Less Branches, More Fruit

I kept a sticky note on the left side of my keyboard at work. Throughout the day as I remembered things I needed to do when I got off, I jotted them down on the sticky note. Before long, I was running out of room, writing sideways up and down that poor sticky note. I waited for 4:30, not to get off work, but to get to work...to start the one thousand other little things that needed to be done. 

Right when I got home, a friend came up to visit with me and I was too busy to even hold a decent conversation with her. I needed to talk to someone who is very important to me on the phone, but all I could think about as I listened to their sweet voice was the one thousand other things I needed to do. I could barely even focus on the task at hand because I had so many other things I needed to do next. And then the smallest hiccup in my mad dash to get things done triggered my impatience and made me snap. 

I don’t like this version of myself.

When I try to control my time and my schedule — ironically, my schedule gets out of control.

And the first thing to go when I get busy and overbooked is my time with the Lord.

I have a constant ongoing to-do list. I live by it. Anything we live by, we idolize. Where does the time go? To a thousand little commitments, and yet I feel like I’m doing none of them as well as I would like. 

When I lived in Burkina Faso, I did this same thing. I tried to help everybody and say yes to every ask. It wore me out and almost burned me out in my first year of cross-cultural ministry. I remember what the Lord taught me in that season, and he actually taught it to me through my African friends. 

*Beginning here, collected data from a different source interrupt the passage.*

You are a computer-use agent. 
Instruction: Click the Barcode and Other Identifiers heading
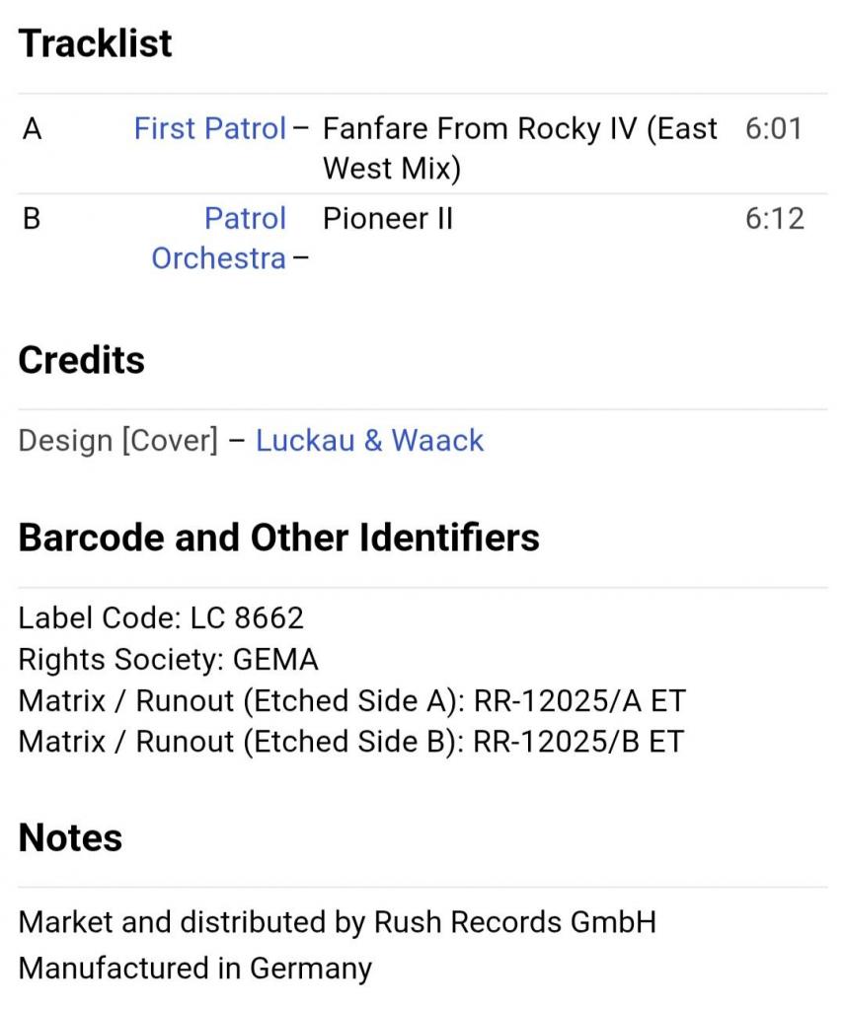pos(278,538)
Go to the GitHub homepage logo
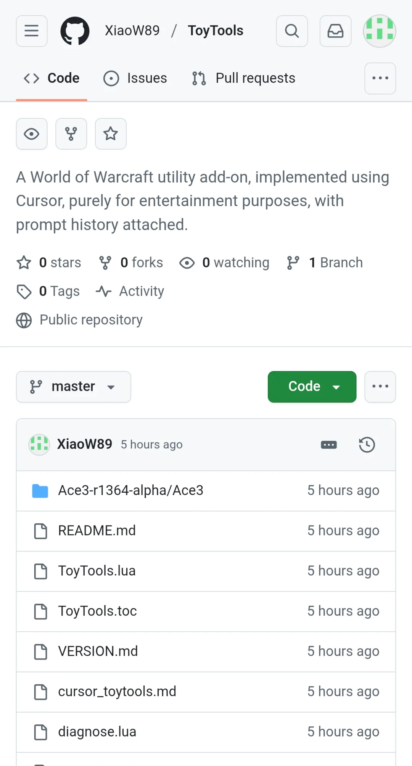The width and height of the screenshot is (412, 766). [x=75, y=31]
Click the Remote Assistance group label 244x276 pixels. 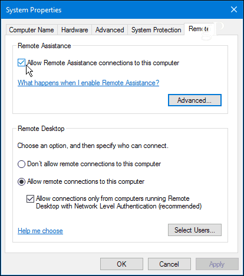(44, 46)
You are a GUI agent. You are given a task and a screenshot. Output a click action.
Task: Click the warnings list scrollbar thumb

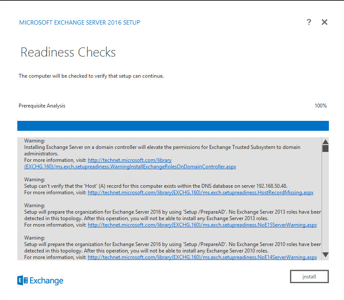[x=325, y=148]
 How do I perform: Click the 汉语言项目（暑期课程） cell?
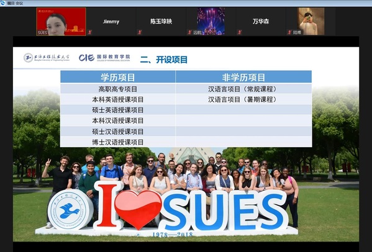(x=243, y=99)
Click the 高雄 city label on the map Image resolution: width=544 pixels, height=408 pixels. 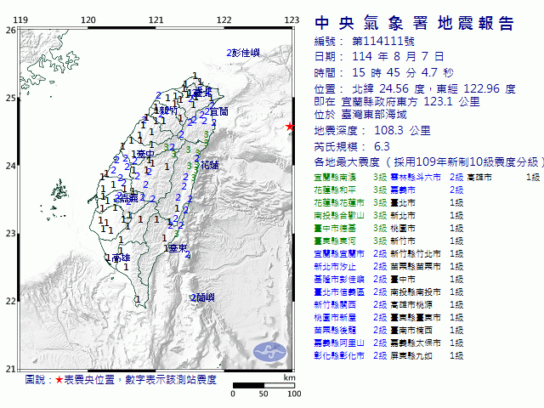tap(119, 258)
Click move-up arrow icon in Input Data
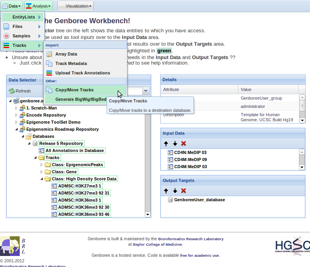Screen dimensions: 310x267 click(166, 143)
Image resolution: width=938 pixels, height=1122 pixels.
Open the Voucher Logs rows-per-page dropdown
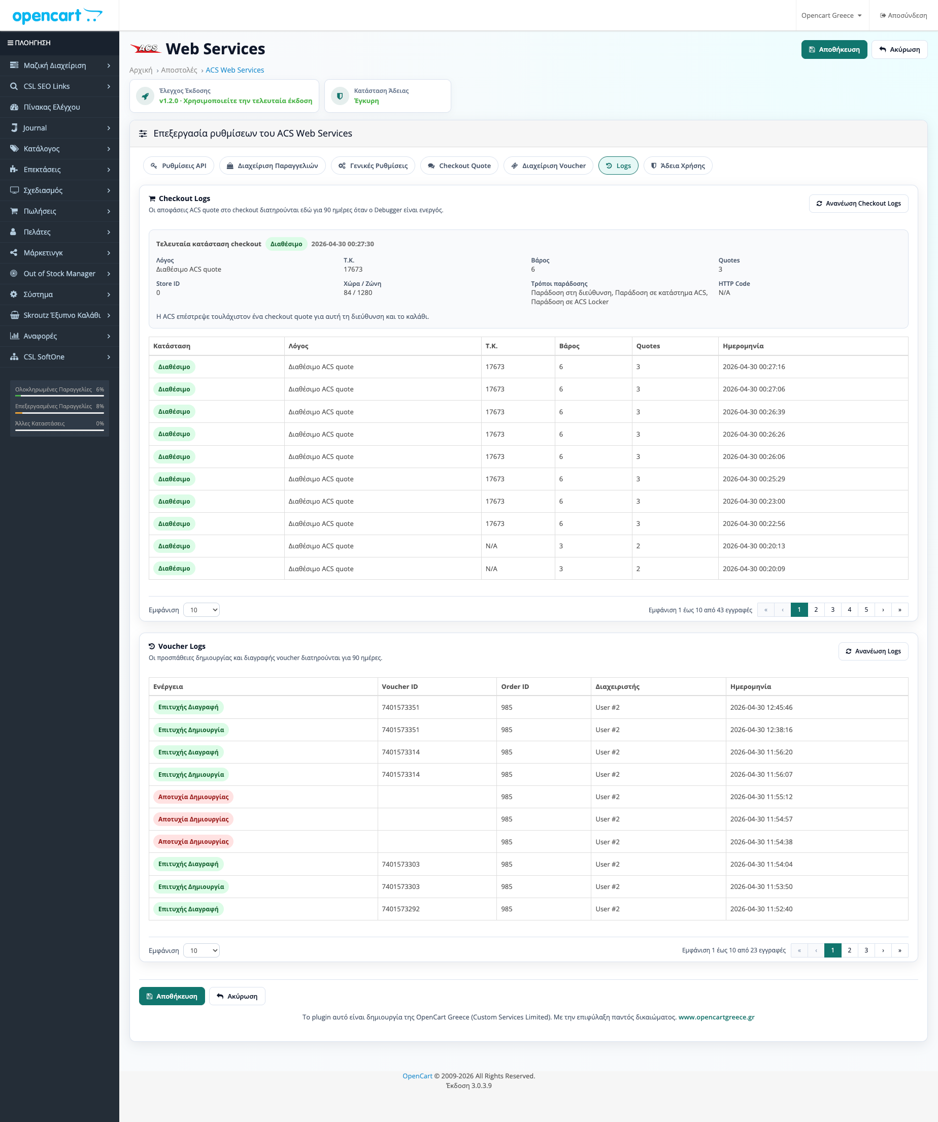pos(201,950)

In African culture, time is irrelevant and relationships are at the center of everything. Life revolves around not how much you get done, but about how you interact with people along the way. So time moves slower and less gets accomplished, but more people are seen and loved and valued. When I slowed down and started to live at an African pace with an African mentality, that is when things turned around. I got back into spending quality time with the Lord every morning and evening. I had better rest and more energy to do things well. I asked the Lord when to say yes and when to say no, and he guided the schedule that I surrendered to him and took care of the people that I entrusted to him. 

A vine branch left untamed and untrimmed will always favor new growth over more fruit. That’s why the pruning process is necessary. Trim the extra growth away so that the strongest branches can bear the most fruit. A vine left to its own natural tendency will spread out far and wide but produce very little fruit. 

That is not who I want to become.

I miss the « me » in Africa, where time moved slower and relationships went deeper and I was focused instead of frazzled, intentional instead of busy, and joy-filled instead of wilted.

The Lord convicted me. And I spent some time giving him the pruning shears, showing him my schedule, and surrendering my need to control.

He revealed to me two very specific first steps, and the next morning, I obeyed. Even such simple obedience brought great peace and joy to my heart.

That very same day, I got off work an hour and a half early, which was totally unexpected. I received that as a blessing and confirmation of my obedience that morning. An added gift was that it was raining, and the Lord knows how I love rainy days. I had several things I needed to do with different people when I got home, but none of them were available at that exact moment, so I spent those margin moments with the Lord — with my door open to the cool humid air, just like I used to do in Africa when it rained. In time, the Lord brought the people that I needed to see right up to my apartment, and they lingered as we worked a puzzle and had spiritual conversation and ate banana pudding like none of us were on a schedule. They came and went, and my own heart was blessed and encouraged by them.

And just like that, I got a glimpse back into the person I want to become.

I write such a personal entry because I know I am not the only one who is spread thin and on the brink of exhaustion. I have a feeling I’m not the only one who feels like I am doing too much and yet none of it well enough. When we start to get exhausted and burned out, that is the wake-up call to come back to Christ, the Vine, the Source of life and energy. When the plant withers, you water it. So when we start to wither, we need to get with God and hear from him. We need to refocus, recenter, reprioritize; we need to give him the pruning shears and get in the starting position of readiness to obey.

Test it and see if God won’t start to trim and shape you into the version of yourself that he created you to be, the person that you are becoming, whose branches are strong and bear much fruit.